Mr. Takacsy said it presents a lose-lose situation: "If you disagree with the transaction and you don't want to be buying more non-voting shares, you're going to get diluted to smithereens.

Otherwise, you're going to have to pony up and pay for half a transaction that you disagree with. That's really not fair – we should get to vote on it."

In a brief press release Thursday, TVA said it believes the shareholders' arguments are "without merit," adding, "[TVA] would like to reiterate that its strategy has always been to create value for all of TVA's shareholders."

The Vision Globale deal struck last month has already sparked an ethics investigation over the role played by Pierre Karl Péladeau, who is Quebecor's controlling shareholder as well as a member of the Quebec National Assembly and contender for the Parti Québécois leadership.

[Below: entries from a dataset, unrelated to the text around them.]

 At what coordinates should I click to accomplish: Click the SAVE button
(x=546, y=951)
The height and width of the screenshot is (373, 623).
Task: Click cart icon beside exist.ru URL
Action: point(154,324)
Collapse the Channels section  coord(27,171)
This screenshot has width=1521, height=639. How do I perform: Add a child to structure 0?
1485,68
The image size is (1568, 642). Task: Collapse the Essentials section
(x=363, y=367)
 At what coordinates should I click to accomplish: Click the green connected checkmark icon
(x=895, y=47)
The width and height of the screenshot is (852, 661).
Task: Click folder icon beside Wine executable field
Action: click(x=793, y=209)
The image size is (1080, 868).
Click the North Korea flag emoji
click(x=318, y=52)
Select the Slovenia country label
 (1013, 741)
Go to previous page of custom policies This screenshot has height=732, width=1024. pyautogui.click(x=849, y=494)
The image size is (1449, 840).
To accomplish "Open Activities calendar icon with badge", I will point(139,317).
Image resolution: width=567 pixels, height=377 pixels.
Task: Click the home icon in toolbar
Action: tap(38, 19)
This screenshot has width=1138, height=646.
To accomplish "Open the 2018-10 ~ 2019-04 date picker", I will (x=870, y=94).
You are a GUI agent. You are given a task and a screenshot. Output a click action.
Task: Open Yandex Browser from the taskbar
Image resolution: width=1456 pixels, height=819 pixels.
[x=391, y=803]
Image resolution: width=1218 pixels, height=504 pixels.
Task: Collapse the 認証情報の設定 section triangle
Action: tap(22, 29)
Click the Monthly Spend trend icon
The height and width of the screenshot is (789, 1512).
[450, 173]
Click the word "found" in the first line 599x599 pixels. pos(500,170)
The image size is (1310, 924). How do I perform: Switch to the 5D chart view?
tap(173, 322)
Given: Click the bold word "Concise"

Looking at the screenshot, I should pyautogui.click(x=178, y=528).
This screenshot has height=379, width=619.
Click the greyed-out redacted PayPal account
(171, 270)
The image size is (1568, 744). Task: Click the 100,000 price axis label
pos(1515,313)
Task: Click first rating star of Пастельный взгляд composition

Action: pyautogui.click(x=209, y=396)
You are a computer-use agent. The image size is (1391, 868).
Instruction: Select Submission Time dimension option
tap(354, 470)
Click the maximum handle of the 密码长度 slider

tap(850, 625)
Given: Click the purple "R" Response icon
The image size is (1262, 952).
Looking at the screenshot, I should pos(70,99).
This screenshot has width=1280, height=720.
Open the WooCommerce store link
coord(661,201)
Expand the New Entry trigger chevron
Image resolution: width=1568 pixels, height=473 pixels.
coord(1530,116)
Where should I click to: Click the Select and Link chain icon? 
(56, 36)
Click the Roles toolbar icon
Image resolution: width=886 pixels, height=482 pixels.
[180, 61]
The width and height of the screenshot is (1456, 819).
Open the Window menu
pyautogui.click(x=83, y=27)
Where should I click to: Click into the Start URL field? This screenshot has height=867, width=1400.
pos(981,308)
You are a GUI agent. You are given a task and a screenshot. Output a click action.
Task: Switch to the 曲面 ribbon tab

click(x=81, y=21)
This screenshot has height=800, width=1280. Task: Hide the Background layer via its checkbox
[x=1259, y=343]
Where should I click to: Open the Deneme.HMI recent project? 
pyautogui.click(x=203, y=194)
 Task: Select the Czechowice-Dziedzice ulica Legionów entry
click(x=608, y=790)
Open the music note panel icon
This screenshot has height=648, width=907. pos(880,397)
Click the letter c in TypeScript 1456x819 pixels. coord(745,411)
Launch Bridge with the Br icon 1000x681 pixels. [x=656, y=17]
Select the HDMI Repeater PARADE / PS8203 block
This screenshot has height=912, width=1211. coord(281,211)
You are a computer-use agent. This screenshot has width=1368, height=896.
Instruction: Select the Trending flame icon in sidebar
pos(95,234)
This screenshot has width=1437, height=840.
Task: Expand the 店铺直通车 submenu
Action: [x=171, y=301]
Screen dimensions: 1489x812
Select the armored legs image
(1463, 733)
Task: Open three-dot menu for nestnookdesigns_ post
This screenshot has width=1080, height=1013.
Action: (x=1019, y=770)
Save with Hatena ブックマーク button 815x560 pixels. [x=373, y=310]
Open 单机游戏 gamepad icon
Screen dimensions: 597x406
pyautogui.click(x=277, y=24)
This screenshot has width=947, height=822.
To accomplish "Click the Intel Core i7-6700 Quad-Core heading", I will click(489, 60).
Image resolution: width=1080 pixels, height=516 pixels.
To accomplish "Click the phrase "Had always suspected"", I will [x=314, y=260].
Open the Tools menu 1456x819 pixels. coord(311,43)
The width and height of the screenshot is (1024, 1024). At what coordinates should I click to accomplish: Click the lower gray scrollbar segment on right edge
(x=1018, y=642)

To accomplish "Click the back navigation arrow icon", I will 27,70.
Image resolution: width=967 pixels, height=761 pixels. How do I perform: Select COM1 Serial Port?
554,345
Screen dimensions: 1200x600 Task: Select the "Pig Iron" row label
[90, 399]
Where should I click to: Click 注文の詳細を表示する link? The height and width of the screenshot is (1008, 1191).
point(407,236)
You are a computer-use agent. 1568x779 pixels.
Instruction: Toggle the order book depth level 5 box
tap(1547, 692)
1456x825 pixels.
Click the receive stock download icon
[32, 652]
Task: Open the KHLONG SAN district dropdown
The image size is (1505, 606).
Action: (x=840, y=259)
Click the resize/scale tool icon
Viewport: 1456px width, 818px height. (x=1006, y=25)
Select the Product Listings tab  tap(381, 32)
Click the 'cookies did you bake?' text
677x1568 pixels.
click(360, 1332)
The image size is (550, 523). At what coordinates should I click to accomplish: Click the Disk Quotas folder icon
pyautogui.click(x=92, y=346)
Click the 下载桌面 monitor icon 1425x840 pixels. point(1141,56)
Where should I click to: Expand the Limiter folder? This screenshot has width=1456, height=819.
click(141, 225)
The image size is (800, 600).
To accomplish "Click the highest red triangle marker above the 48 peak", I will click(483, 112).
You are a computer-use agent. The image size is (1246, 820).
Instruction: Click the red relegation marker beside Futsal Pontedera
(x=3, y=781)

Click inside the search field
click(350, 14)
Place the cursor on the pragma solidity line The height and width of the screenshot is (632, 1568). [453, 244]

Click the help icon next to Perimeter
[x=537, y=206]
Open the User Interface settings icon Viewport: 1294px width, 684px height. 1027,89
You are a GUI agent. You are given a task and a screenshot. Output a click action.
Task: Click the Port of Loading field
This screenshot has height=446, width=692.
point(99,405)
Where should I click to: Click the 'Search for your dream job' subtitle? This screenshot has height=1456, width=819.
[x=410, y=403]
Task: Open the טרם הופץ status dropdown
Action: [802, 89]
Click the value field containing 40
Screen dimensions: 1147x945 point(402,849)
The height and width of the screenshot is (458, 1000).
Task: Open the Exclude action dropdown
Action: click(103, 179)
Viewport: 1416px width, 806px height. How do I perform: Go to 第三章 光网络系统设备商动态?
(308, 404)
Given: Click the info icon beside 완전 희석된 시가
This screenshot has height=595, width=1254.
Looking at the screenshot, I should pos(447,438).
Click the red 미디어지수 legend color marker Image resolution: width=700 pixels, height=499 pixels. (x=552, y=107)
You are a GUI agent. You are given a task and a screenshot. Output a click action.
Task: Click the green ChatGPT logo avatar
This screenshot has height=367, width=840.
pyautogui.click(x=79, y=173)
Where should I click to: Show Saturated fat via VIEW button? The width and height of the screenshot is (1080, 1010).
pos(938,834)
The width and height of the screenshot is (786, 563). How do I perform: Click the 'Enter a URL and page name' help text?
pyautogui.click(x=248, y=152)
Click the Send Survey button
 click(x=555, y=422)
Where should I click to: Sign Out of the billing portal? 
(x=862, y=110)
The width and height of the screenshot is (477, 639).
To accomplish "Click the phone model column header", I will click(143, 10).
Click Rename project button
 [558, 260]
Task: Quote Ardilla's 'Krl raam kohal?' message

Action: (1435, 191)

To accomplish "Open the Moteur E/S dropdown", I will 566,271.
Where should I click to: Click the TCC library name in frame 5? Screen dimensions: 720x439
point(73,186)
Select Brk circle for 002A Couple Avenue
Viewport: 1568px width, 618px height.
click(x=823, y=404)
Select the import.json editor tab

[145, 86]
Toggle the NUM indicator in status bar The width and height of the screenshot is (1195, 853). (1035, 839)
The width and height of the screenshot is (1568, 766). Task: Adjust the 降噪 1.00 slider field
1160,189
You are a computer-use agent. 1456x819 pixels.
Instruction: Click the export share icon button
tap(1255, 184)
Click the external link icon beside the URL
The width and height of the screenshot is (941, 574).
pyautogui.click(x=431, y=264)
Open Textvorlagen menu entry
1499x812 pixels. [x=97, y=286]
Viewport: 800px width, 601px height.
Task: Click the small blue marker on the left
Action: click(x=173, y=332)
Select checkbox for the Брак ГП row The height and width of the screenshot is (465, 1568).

The province's ethics commissioner reprimanded Mr. Péladeau last week for breaching the legislature's rules by urging the government to keep jobs in Quebec and prevent the sale of Vision Globale to an American fund while his own family-controlled company was the other bidder for the post-production house.

However, Commissioner Jacques Saint-Laurent concluded that the businessman-turned-politician appeared to have acted in good faith and no sanctions were imposed.

"The proposed acquisition also appears to have been motivated by reasons other than good financial business sense including those that have been widely publicized relating to the political desires of Quebecor's controlling shareholder, Pierre Karl Péladeau," the shareholder group said Thursday.

The shareholders also argue that Vision Globale is not a good strategic fit for TVA, which operates the French-language TVA Network and specialty TV channels as well as a magazine publishing business.

They say acquiring the film production company, which has struggled with its finances since it acquired Mel's Cité du Cinéma studios in 2012, would take TVA into new, unrelated areas of the business.

The shareholders are calling for the regulator to look into related-party transactions between TVA and various businesses controlled by QMI and Quebecor, noting that such deals will increase this year as a result of the French-language NHL broadcast rights QMI acquired from Rogers Communications Inc.

They also have concerns over conflicts of interest related to several members of senior management working for all three of TVA, QMI and Quebecor as well as holding stock options in QMI, which controls TVA.